[Date Prev][Date Next] [Chronological] [Thread] [Top]

Re: asian characters handling in 2.0.27 -> 2.3.x upgrade

At 01:14 AM 2/16/2006, ST Wong \(ITSC\) wrote:
>Hi all,
>I've problem when upgrading my openldap 2.0.27 to 2.3.19.    Some
>attributes (directoryString) contains encoded data Asian data (e.g.
>Big5, GB, Shift-JIS, etc.)

Values of directoryStrings, in LDAP, are to be UTF-8 encoded

>which can't be imported to 2.3.19 using
>slapadd.  I've to convert them into UTF-8 in order to import these data
>into 2.3.19.

As noted previously on this list, we've improved slapd(8)
schema checking over the years.   Previous (or any current)
failure of slapd(8) to enforce any particular protocol
restriction should not be viewed as a license for a client
to not itself adhere to the protocol.

>I'd like to know if there is any workaround to import
>different Asian data without converting to UTF-8, or if there is any
>better alternate solution available.

You have three basic choices:
 1) Use UTF-8 encoded Unicode on the wire, transliterate
    as needed on the client.
 2) Use custom attributes with octet string (instead of character
    string) based syntax and matching rules. 
 3) Use custom attributes with custom character string syntax
    and matching rules.  Requires server-side support.

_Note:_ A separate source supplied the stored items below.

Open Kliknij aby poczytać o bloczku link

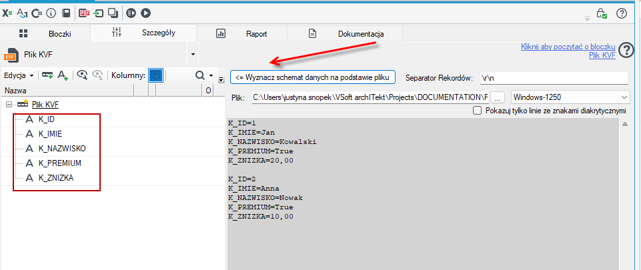tap(568, 47)
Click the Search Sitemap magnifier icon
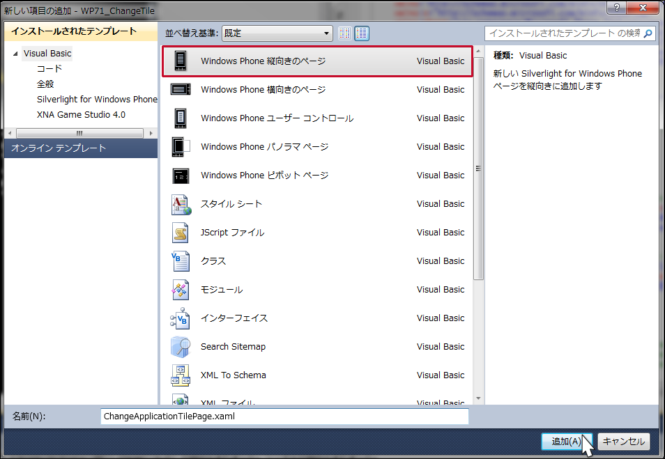The width and height of the screenshot is (665, 459). click(181, 347)
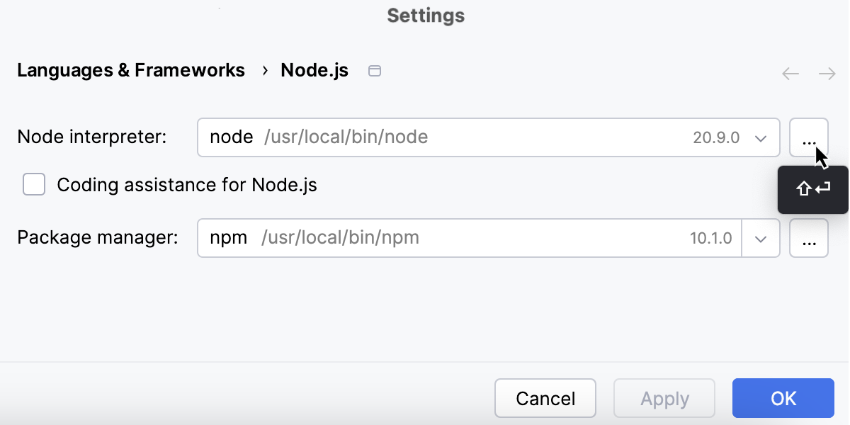Open the Node interpreter version dropdown
The width and height of the screenshot is (850, 425).
761,137
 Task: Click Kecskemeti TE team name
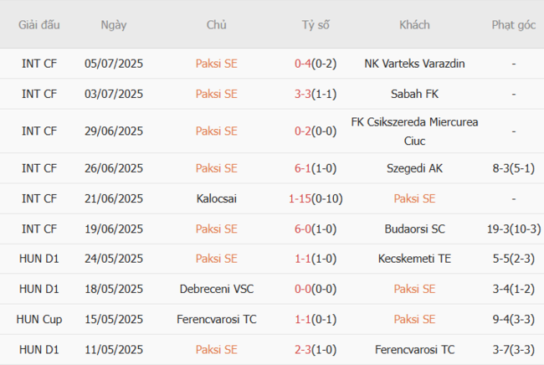tap(415, 259)

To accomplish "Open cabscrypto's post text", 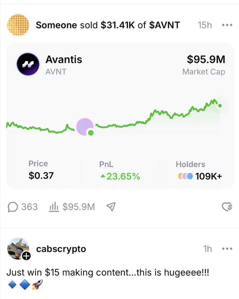I will coord(108,272).
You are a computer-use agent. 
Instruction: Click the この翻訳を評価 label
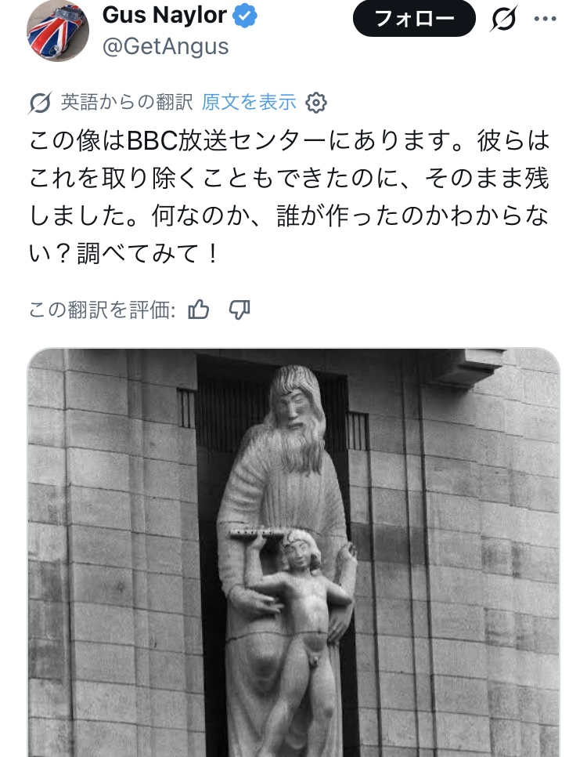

There are some obvious and some non-obvious trade-offs between
these choices.  Though some of the implementation details
(like how to provide server-side support for additional
syntaxes and matching rules) are server-dependent, the issues
involved in the trade-off are generally server-independent.
Hence, further discussion of these issues and trade-offs
should be taken to a general LDAP list such as <ldap@umich.edu>.

>Would anyone please help?
>Thanks a lot.
>ST Wong (st-wong@cuhk.edu.hk)